Misc. tidbits... Buy bottled water to keep in your diaper bag, but you should also buy a water dispenser thingy from E-Z Price and get 5 gal. bottles of water from Pacific Pure, which is owned by Reimer's. That way, you've always got access to clean water for baby bottles in your room. Don't worry about trying to heat the bottles- the babies are used to drinking it at room temp.

Also, you will always need plenty of one dollar bills. Make sure you have some in your pocket before venturing out each day. You'll be taking taxis all the time, unless you rent your own car (we never did, and never felt like we were missing anything). You can go most places for a dollar per person, not counting your baby. It cost a little more for going all the way out to the airport, etc., but it's no biggie.
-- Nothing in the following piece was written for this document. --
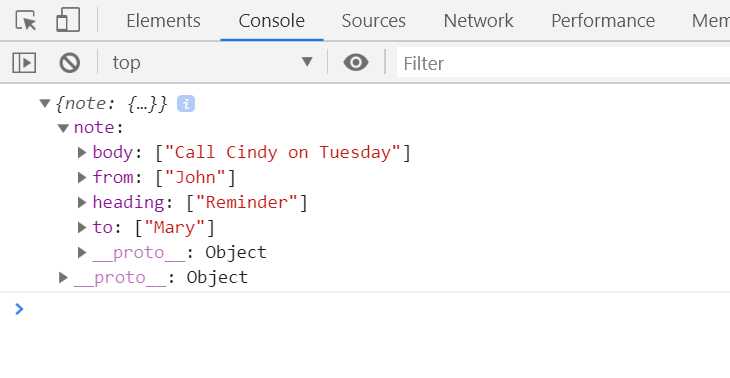
Task: Open the Performance tab
Action: (603, 20)
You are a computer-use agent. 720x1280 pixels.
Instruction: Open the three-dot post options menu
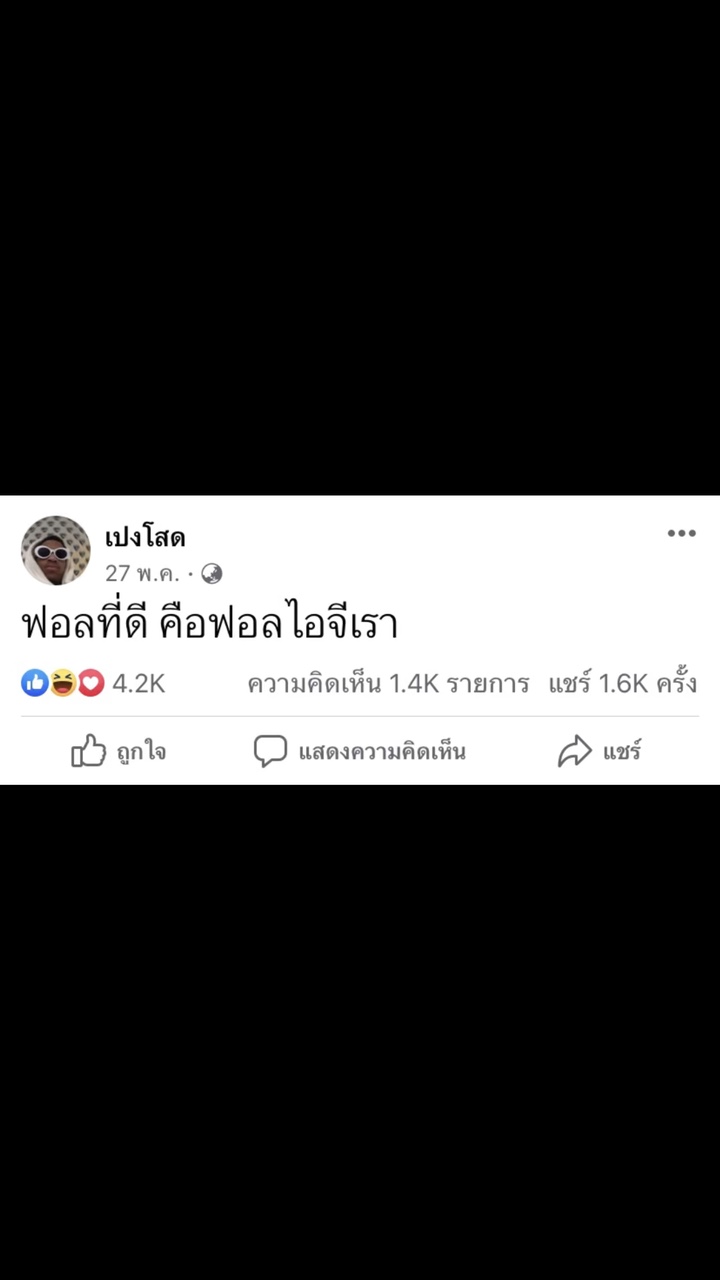point(681,533)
*My final two cents for the day, which I shall title,
"A Little Extra Sumpthin Sumpthin From Your Old Aunt Michelle:"
Be Prepared... Hopefully you will have a wonderful relationship with your baby's mother. But unfortunately, this is real life (dangit) where it's not all bunnies, puppies, rainbows and sunshine. Things may be awkward at first, or... for the duration of your stay. Your birth mom may be wonderful, or... not. She might be just plain nuts. You just never know. What's that old saying about hoping for the best, but preparing for a crap storm? No, wait... that's not it.

Next post: We shall discuss places to stay, things to do, people to see, places to eat...

Oh, the anticipation! How can you stand it?

7 comments:

Elaine said...

It is barely 7:00 am here, and I just woke up, and I'm not a morning person, so maybe that's why I thought you wrote, "places to see and people to eat." Hahaha

Michelle said...

Haha. I edited and quickly reviewed this draft in the middle of the night and basically just slapped it up there, so I had to go back and make sure I didn't say that, too. You had me worried for a second. It sounds like something I would say, though...

dimeadozen said...

You might want to discuss the
wi-fi/internet situation or possibilities on the island. Others might not know what skype it or how to get it. How crappy cell phone reception is (on deciding whether or not to purchase a phone) electrical outages,

dimeadozen said...

didn't we finally determine that taking our postage was a waste of time because you can't send stuff to the U.S. with our stamps you have to use their stamps, I thot u sent me to post office to p/u some of their postage? I may be all messed up on that one. One thing they may want to pack, but is avail. there (or at least their version) is water socks (that's what I call them) to wear while swimming because of the coral, not your normal beaches.

myminivanrocks said...

What was the weather like? Was it hot? :)

metaphase said...

So, is there tourism there? It looks like such a beautiful place but it sounds like a lot of people live in abject poverty. Do they have resorts there for people to work at, etc.? Totally not about adoption, I know. I was just thinking about the general population. Also, is there a college on the little island, or do they go somewhere else for school? (you mentioned $ for birth mother's tuition)

Kate Gj. said...

wow, look at you and your list.

um, do we need to add something about not sending your husband home with too many empty suitcases? or it's ok if you do, just run around in circles at the airport check in, purchase a tigger plastic bag (that will later rip) and have your friend take out approximately 15 lbs of clothes while the teenage son watches and listens in horror and the baby strapped to the front of you has no clue why she's being squished while the two friends are laughing. ya, there's got to be a worthwhile piece of info in there somewhere.

glad i'm here to help with the important additions to the list.